Start of Block

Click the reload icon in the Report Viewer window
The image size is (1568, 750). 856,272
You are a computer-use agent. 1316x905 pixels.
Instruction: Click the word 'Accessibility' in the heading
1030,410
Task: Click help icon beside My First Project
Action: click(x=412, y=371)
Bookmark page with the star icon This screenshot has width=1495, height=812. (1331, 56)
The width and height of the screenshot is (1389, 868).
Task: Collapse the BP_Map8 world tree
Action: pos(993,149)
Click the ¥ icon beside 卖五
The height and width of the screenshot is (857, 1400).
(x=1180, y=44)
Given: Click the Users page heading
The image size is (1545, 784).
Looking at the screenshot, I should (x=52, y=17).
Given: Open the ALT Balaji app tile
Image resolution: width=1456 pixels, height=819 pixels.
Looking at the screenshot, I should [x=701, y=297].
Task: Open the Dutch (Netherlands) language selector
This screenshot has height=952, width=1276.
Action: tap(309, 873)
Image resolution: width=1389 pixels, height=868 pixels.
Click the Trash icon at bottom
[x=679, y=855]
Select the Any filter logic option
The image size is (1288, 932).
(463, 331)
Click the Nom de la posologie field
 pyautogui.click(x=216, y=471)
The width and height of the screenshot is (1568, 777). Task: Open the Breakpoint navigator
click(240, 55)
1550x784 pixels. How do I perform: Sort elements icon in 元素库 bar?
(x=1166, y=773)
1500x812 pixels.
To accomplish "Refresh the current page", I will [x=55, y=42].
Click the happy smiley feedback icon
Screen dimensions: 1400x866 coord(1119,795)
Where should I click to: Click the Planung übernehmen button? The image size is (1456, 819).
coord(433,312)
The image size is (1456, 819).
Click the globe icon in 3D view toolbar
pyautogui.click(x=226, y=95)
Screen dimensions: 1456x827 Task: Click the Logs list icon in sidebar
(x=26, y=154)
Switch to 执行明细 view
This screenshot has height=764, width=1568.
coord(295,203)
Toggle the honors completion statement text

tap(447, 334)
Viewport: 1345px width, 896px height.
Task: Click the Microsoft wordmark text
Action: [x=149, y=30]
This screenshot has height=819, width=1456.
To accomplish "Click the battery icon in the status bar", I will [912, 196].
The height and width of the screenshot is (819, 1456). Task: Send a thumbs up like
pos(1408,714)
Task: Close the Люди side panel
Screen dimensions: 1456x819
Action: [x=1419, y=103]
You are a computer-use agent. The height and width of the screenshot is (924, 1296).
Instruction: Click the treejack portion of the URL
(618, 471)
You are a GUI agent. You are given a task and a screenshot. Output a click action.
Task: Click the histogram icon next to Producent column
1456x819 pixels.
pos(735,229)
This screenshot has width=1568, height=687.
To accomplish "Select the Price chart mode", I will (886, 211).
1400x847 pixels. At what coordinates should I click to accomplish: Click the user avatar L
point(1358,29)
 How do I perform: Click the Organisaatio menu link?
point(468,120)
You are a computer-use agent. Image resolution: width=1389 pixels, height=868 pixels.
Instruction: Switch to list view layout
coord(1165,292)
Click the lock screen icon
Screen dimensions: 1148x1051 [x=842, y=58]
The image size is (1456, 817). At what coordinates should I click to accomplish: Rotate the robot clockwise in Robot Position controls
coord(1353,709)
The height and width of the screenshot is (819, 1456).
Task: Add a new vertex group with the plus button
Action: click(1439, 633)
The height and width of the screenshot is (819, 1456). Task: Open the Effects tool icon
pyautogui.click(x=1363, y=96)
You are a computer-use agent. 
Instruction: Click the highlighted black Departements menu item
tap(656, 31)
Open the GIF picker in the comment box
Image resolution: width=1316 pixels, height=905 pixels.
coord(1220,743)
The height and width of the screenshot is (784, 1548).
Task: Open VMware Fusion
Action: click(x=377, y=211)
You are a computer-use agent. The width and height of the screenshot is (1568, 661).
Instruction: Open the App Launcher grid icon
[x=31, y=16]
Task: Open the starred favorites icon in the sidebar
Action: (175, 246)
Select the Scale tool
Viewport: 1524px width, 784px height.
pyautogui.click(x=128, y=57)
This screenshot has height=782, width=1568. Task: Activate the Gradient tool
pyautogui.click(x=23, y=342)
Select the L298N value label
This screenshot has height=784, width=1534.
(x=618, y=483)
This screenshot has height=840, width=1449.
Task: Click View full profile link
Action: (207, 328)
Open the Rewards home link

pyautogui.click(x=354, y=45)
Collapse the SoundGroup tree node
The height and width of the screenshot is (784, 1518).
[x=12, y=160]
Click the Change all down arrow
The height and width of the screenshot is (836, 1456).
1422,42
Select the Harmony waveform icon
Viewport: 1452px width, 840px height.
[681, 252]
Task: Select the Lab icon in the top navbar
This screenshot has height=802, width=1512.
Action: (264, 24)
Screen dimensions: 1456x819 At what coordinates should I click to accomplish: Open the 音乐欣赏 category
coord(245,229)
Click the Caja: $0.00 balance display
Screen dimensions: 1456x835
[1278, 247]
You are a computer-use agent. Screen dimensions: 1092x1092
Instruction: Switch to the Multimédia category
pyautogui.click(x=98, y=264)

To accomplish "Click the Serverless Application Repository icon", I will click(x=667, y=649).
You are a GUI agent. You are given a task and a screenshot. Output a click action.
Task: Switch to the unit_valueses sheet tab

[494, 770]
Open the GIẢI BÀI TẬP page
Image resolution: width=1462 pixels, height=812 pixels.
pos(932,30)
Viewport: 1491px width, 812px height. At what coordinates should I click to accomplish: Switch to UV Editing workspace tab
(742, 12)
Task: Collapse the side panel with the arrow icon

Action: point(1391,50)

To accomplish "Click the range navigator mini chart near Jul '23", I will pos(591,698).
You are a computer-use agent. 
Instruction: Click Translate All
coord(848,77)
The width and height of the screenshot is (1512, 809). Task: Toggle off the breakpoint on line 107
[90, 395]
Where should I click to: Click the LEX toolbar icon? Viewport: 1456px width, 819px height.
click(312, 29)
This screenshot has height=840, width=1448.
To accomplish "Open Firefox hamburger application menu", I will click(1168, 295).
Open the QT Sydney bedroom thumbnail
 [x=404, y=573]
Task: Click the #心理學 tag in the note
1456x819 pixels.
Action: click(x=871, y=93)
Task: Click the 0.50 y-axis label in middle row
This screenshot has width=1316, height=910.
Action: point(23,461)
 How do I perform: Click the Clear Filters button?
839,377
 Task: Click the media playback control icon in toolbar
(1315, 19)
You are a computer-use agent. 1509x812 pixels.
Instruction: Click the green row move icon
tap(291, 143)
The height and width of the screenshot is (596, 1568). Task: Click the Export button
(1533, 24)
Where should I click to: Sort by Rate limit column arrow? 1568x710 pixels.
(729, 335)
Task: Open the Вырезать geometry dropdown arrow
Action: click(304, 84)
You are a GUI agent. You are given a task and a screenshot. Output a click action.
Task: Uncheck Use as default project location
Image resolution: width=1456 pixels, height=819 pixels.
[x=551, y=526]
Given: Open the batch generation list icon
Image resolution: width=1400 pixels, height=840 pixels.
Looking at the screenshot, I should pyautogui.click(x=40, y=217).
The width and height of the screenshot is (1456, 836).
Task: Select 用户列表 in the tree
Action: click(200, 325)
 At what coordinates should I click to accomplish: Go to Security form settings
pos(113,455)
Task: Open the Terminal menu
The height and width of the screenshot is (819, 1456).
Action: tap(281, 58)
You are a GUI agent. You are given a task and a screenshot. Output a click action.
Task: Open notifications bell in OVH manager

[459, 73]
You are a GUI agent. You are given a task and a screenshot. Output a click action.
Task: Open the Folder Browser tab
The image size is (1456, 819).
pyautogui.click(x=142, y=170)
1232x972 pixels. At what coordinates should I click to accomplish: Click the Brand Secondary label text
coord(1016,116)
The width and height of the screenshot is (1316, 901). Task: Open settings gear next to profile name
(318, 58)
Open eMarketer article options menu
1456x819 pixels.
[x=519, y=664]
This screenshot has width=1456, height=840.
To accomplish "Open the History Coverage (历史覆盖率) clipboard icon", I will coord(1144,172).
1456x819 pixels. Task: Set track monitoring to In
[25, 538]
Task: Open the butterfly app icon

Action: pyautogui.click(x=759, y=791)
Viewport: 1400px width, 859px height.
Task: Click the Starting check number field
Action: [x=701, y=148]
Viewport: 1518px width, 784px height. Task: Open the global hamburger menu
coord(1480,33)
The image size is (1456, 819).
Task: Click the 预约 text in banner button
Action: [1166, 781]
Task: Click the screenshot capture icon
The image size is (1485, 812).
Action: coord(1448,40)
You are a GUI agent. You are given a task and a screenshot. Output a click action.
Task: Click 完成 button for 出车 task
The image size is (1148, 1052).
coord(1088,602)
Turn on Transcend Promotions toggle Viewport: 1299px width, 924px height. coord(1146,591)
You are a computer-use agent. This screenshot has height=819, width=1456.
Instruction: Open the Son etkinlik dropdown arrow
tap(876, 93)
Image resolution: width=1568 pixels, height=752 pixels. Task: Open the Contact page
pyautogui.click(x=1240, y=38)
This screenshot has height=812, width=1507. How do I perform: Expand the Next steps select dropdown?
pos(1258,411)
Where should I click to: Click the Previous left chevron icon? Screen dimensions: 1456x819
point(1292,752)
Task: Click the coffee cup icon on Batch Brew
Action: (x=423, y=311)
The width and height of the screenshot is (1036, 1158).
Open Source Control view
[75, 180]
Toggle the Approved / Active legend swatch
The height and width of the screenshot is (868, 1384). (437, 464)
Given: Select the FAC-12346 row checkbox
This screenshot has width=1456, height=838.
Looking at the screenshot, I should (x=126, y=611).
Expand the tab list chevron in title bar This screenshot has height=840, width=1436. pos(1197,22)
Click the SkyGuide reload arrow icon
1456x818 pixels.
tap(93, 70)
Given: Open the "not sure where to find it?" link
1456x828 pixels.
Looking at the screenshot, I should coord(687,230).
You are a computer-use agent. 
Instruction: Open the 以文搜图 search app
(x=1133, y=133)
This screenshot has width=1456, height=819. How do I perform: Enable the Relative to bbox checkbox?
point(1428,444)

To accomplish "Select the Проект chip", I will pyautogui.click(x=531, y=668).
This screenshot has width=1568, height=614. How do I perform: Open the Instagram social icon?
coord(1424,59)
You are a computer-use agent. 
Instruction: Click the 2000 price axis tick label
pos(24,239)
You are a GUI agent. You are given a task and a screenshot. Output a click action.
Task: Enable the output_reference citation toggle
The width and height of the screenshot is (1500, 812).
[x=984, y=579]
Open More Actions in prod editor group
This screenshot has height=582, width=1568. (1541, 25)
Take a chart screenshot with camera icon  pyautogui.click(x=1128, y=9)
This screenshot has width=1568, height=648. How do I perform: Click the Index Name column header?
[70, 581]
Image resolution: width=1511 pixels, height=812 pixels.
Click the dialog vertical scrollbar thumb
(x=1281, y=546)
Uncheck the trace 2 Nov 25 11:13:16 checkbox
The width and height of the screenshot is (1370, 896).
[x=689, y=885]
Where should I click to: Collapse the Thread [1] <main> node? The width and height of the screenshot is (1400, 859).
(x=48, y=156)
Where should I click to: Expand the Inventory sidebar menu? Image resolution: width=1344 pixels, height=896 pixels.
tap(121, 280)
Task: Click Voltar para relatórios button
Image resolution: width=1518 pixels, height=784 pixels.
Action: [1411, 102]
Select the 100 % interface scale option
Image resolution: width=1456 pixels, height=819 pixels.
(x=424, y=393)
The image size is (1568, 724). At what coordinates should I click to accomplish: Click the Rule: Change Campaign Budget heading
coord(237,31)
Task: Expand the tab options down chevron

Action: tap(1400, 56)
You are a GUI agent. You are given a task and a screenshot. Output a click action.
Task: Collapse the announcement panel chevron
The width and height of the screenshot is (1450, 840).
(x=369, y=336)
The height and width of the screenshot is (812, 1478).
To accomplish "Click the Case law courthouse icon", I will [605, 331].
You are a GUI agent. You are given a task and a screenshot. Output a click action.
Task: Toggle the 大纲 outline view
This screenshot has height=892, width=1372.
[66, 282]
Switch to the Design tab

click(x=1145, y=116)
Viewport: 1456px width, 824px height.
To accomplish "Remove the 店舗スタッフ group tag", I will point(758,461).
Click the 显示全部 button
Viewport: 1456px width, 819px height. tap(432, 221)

End of Block

Brief
From the material above, please return each line containing "Uncheck".

Answer box
Task: Uncheck Use as default project location
Uncheck the trace 2 Nov 25 11:13:16 checkbox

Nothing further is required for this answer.